A clear approach in a transfer pricing audit is very important because the Indian TPOs tend to categorise taxpayers under certain classifications (e.g. IT service providers, contract manufacturers, routine distributors, etc.). Thus there is a need for highlighting the factual peculiarities of the taxpayer’s case and distinguishing oneself from others.
It is worthwhile to mention that the Indian transfer pricing regulations do not provide for a process of negotiation with the taxpayers. Under the Indian scenario, when a transfer pricing audit is completed, an order is passed either accepting or rejecting the arm’s length price of the taxpayer. The adjustment made by the TPO becomes final and the income tax officer shall proceed to raise a tax demand on that basis.

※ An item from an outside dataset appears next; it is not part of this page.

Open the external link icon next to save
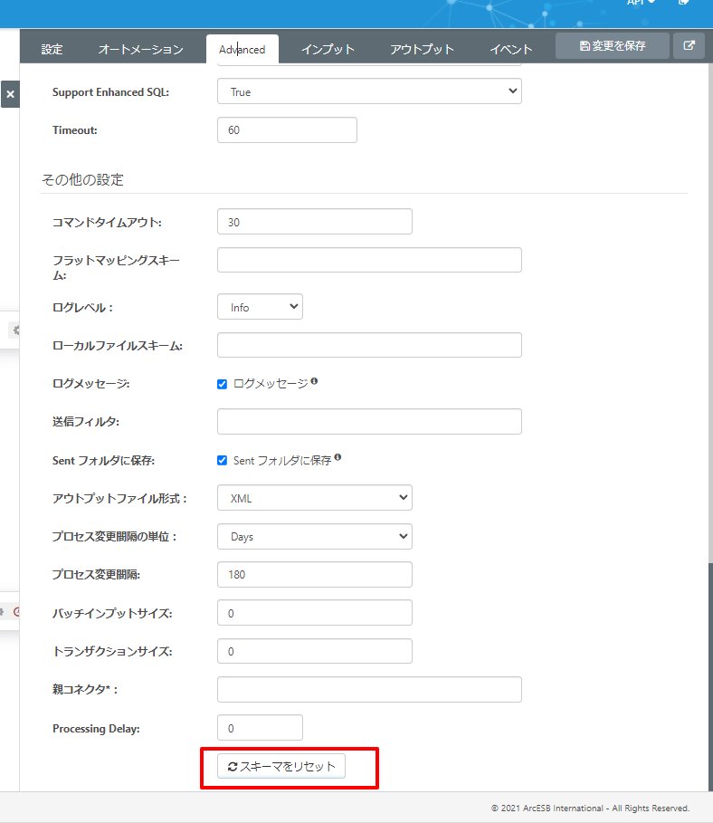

The transfer pricing order, per se, is not an appealable order but the assessment order by the income tax officer based on which a tax demand has been raised is an appealable order.
Some other key challenges faced during Indian transfer pricing audits
Multiple year data vis-à-vis Single-year data: The Indian transfer pricing regulations specifically provide for use for ‘single year’ data in a comparability analysis, unless use of ‘multiple year’ data would really influence the arm’s length price. Even though the OECD guidelines support the use of multiple year data, the TPOs in India do not seem to generally accept the same.
Lack of comparable companies in databases: The Indian taxpayers as well as the TPOs use two databases to conduct their comparability analyses. However these databases have certain limitations in culling out reliable and accurate data. Further, benchmarking transactions such as ‘marketing services’, ‘management services’, etc., become a challenge as the databases do not provide substantial information about comparable companies.
Group’s income position: The Indian TPOs do not generally prefer to take note of the group revenue and profitability position before concluding an audit. As a result, the Indian service provider is expected to make substantial net profit margins for its services, even though the parent holding company may be making losses while selling the services in its home country.
Finality to an audit: Unlike the US, where the APA guidelines are applicable, the Indian tax regime has been structured in a manner, wherein if a TPO inadvertently misses to audit a taxpayer’s case, he can go back and reopen the case. In other words, when a TPO makes an adjustment to the transfer prices of a taxpayer in say, year 3, he may go back and revise the taxpayer’s prices for year 1 and 2, after obtaining the Commissioner’s approval.
In this case, if a taxpayer follows clear processes of establishing its arm’s length price based on strong documentation and economic analysis, it would become a challenging task for the TPO to prove otherwise.